God never brings us into a position where our only choices are sin. In fact, our temptation is always a result of our own desires. It is popular in our society to blame some one else for our sin, and has been since Adam blamed Eve. We cannot legitimately blame God for sin, nor can we blame Satan. Though Satan presents something that he has found tempting to people, we are only tempted as we choose to consider the thing. That consideration becomes intent, which leads to action. It is this process that Jesus referred to in Matthew 5:27-28. “Ye have heard that it was said by them of old time, Thou shalt not commit adultery: But I say unto you, That whosoever looketh on a woman to lust after her hath committed adultery with her already in his heart.”

When the person begins to consider how it would feel and how he could do it, the intent has formed, although the action has not yet been taken.
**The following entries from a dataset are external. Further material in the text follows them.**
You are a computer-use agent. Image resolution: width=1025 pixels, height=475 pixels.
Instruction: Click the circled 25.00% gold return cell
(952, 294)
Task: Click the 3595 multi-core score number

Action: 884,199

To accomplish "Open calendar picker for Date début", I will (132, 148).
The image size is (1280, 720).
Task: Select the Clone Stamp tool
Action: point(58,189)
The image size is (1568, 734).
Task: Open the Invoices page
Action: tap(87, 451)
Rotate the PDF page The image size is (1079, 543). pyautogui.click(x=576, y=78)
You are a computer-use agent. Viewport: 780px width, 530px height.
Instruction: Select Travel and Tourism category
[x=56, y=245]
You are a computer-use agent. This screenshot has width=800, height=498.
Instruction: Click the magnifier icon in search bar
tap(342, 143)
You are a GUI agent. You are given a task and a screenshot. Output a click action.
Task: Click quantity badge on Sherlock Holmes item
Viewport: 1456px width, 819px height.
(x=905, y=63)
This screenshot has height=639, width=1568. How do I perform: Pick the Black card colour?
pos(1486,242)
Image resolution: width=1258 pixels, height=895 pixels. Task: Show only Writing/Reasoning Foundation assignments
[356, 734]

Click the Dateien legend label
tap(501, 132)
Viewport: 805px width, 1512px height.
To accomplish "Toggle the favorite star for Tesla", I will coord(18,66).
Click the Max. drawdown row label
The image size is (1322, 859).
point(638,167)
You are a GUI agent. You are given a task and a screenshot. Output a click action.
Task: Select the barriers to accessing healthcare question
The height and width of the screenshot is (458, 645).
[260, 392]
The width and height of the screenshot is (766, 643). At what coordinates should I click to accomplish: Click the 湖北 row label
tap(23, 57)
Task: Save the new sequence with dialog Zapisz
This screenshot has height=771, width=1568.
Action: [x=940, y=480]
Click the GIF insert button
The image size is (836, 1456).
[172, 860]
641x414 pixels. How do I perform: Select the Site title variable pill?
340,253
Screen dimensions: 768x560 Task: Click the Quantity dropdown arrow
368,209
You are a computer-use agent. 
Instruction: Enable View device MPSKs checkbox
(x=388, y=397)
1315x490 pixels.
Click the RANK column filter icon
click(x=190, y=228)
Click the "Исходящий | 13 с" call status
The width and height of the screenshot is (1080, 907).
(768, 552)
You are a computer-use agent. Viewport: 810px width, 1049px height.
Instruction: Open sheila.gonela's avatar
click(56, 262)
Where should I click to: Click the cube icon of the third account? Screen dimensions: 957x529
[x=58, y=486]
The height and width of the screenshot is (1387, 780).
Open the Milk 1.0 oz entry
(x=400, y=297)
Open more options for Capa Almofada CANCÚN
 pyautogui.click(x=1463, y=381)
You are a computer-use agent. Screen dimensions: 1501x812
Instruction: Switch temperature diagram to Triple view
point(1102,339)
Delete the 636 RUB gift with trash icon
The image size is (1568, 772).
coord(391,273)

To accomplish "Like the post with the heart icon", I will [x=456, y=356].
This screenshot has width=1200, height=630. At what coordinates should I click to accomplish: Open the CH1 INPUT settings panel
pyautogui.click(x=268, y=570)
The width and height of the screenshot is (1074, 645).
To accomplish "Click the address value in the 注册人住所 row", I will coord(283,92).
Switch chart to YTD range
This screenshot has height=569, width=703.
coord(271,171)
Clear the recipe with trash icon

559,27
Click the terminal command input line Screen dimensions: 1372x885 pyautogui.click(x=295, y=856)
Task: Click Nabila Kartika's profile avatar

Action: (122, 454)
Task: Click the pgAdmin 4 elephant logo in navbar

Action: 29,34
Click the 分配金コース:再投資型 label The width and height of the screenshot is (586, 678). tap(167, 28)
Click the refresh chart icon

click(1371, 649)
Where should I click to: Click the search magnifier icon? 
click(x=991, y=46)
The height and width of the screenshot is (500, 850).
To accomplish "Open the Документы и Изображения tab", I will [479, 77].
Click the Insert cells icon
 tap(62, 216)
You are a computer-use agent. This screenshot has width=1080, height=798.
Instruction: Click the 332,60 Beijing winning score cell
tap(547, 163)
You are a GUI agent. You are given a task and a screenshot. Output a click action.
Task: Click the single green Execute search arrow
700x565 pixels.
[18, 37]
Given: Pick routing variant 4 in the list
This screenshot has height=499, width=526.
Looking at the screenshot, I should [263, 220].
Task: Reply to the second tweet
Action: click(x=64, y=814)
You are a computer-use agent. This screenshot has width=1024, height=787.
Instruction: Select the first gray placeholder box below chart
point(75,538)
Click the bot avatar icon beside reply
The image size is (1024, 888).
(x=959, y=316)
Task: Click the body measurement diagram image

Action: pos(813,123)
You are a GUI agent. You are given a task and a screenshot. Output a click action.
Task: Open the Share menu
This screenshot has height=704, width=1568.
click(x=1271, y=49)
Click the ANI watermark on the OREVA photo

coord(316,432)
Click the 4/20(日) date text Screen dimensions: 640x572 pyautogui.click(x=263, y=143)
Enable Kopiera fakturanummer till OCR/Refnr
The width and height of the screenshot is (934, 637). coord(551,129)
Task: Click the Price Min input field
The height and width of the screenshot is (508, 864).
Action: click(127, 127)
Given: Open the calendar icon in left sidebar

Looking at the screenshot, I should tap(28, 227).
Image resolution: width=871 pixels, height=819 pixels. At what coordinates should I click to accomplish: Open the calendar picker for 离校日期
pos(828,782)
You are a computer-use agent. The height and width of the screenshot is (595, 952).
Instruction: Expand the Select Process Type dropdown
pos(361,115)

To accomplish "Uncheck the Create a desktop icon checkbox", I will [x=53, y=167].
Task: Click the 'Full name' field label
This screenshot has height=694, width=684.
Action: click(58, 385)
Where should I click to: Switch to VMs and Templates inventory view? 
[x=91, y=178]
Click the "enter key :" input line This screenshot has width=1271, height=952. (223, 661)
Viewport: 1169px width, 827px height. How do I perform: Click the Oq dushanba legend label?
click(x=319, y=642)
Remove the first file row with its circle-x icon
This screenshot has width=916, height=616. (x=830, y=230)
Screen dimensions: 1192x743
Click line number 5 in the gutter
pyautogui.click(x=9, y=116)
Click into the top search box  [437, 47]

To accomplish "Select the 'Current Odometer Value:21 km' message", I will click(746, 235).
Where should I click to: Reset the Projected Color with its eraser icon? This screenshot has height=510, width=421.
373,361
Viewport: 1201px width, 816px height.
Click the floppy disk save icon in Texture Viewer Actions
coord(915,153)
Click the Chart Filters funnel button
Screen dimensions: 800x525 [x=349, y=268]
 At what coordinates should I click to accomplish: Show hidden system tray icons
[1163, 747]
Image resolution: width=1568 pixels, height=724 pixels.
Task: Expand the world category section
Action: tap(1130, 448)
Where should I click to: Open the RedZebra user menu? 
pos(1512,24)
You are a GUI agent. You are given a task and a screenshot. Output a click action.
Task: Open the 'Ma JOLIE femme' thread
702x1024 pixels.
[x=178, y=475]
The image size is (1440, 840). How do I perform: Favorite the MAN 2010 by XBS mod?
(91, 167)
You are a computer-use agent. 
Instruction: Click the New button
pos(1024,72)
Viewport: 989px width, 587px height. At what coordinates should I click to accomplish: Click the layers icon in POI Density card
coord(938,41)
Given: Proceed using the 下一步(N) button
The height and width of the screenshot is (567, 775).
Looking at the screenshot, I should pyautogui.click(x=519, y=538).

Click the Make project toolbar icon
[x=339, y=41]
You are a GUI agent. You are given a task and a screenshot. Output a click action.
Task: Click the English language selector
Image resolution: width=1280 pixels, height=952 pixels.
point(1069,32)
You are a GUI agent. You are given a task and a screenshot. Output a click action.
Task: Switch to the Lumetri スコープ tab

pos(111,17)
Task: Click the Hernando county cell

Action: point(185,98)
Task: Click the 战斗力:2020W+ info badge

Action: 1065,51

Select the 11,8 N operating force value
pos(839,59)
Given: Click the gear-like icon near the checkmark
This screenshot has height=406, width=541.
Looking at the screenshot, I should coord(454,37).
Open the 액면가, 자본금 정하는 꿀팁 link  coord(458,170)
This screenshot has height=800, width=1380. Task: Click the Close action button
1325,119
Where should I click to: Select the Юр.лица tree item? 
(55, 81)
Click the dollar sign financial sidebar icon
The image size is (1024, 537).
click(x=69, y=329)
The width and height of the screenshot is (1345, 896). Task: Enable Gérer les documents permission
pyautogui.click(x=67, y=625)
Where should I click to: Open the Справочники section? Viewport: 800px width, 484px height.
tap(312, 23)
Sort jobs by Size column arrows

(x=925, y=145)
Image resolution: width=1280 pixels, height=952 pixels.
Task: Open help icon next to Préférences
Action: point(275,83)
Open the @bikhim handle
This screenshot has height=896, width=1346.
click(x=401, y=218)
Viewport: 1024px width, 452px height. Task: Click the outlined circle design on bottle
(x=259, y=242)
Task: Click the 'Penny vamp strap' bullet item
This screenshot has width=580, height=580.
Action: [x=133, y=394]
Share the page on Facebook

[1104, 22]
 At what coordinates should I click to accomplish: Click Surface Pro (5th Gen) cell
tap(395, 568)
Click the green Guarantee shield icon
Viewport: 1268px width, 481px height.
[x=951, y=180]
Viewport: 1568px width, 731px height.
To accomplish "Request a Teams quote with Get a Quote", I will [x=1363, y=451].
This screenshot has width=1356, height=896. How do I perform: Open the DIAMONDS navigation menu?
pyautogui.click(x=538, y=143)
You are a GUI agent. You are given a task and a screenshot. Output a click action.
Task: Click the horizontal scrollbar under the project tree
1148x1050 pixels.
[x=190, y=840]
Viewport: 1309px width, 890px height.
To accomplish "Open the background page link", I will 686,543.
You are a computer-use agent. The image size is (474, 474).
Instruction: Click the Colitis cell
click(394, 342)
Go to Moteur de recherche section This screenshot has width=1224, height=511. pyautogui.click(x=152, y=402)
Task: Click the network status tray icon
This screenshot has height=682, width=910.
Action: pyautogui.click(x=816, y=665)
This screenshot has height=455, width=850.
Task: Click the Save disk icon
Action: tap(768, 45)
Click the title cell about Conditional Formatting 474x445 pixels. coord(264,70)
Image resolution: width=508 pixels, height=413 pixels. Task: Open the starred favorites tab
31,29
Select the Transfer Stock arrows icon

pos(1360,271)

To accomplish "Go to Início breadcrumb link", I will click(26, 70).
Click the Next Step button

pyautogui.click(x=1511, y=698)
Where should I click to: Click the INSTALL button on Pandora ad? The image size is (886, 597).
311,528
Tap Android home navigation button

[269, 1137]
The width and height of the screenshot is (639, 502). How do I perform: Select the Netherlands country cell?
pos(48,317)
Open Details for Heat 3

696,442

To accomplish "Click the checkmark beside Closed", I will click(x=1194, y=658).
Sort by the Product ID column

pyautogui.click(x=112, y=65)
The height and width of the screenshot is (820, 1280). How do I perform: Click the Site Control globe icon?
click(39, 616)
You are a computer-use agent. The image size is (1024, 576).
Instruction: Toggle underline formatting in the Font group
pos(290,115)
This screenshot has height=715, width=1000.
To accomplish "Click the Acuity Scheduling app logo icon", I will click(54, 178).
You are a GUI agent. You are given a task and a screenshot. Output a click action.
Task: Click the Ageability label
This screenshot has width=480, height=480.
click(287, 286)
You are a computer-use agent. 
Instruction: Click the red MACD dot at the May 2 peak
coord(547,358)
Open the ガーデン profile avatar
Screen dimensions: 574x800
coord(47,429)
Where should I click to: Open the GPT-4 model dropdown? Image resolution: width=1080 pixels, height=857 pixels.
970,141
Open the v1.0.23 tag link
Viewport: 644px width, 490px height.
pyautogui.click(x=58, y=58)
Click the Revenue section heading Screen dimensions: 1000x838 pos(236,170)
The old idea, “the Devil Made me do it” is completely bogus. We chose to consider and to do the sin. God promised to make ways available to us so we can escape temptation in I Corinthians 10:13. There are two main ways to escape temptation that are always available.

When we become aware that our lusts are being excited, Paul advised “Flee also youthful lusts: but follow righteousness, faith, charity, peace, with them that call on the Lord out of a pure heart,” in II Timothy 2:22. Instead of concentrating on the pleasure the sin would produce, focus on what is right, on love, and trusting God, and what makes for peace and contentment, associating with those who serve the Lord. Our choice of associates will greatly affect our success.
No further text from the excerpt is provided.